Em junho de 2017, o Twitter gringo nerd entrou em polvorosa quando algumas pessoas com estômago de aço resolveram dissecar o roteiro vazado para um filme da Mulher-Maravilha escrito pelo roteirista e diretor Joss Whedon no longínquo ano de 2007. Caso você não saiba, há mais ou menos duas décadas o filme solo da Mulher-Maravilha vinha sendo cogitado, e o roteiro de Whedon foi um dos que foram rejeitados nesse longo processo. E eu só tenho uma coisa a falar sobre isso:
GRAÇAS A DEUSA.
Agora, preciso dizer que eu só li alguns trechos do roteiro, conforme as pessoas foram postando e comentando no Twitter, mas só esses trechos já foram o suficiente para fazer o meu sangue ferver de indignação. Felizmente, a Teresa Jusino do The Mary Sue leu boa parte desse terror e resumiu pra gente. De acordo com ela:
“Diana é introduzida como ‘A GAROTA’ na sua própria história. Ao longo da leitura, ela é continuamente o objeto para ser visto, corrigido ou falado sobre. Ela é basicamente reativa, e ao invés de fazer decisões heróicas precisa ter alguém lhe falando o que fazer em toda situação. Steve Trevor, ao invés de inspirá-la como ele faz no filme atual da Mulher-Maravilha, serve como seu verdadeiro criador nesse roteiro. É muito, muito nojento. Pule para a última cena, e eles ‘acabam juntos’. Ugh.
E que decisões ela faz sozinha? Oh, coisas como fazer uma dança sedutora para distrair os caras malvados. Duplo ugh.”

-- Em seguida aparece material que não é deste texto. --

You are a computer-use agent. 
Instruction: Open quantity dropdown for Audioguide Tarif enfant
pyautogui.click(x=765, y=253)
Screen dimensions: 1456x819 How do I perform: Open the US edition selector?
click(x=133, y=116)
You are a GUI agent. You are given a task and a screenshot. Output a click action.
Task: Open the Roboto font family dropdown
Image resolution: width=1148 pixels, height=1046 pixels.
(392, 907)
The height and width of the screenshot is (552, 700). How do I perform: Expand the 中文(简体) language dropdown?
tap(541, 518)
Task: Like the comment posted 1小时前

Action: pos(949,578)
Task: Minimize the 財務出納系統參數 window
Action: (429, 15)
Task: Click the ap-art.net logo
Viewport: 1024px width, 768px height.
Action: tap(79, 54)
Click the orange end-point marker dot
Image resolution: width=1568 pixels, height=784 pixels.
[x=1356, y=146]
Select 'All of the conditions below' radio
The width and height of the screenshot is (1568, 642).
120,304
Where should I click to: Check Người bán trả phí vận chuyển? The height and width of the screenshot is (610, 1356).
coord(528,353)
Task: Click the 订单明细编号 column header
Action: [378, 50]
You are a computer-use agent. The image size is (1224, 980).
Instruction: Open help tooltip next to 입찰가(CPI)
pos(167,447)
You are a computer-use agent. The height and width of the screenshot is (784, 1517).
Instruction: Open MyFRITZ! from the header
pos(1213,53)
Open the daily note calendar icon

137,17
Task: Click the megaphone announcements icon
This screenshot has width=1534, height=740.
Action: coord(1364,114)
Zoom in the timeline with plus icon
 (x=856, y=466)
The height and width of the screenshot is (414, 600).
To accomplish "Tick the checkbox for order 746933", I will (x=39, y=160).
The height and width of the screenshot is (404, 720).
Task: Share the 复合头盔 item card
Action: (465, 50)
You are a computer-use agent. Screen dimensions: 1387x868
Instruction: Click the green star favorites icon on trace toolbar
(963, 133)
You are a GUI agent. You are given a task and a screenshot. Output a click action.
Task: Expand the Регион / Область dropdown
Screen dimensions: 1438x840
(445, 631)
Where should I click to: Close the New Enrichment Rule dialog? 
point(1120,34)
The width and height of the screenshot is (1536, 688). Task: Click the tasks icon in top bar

A conclusão é de que o machismo nesse roteiro é palpável, e vai desde o roubo de protagonismo pelo Steve até a objetificação das personagens femininas, reduzidas aos seus corpos e aparência física.
Dizer que ela é linda é quase não fazer sentido. Ela é elemental, tão natural e selvagem como a flora luminosa nos arredores. Seu cabelo escuro cascateia sobre seus ombros em arcos suaves e cachos. Seu corpo é curvilíneo, mas tenso como um arco esticado – Argh.
Uma amiga de Diana – mais estudante do que atleta, e muito adorável – corre graciosamente para o seu lado. – Argh.
Hipólita é uma rainha por inteiro: nobre, linda, compassiva. Ela é de meia idade, mas ainda no seu auge. – ARGH.
Então ela move sua perna para trás e vira, fluidamente, uma curva ondulando seu corpo conforme ela se dobra em uma dança que é sensual, etérea e louca de sexy. ALGUÉM ME MATA.
Mas não, não precisa me matar, porque felizmente esse roteiro foi jogado no lixo para dar lugar para o belo trabalho do Allan Heinberg e da Patty Jenkins que pudemos ver no cinema.
Vou só colocar isso aqui pra tentar tirar a imagem da dança sedutora da minha cabeça e me acalmar.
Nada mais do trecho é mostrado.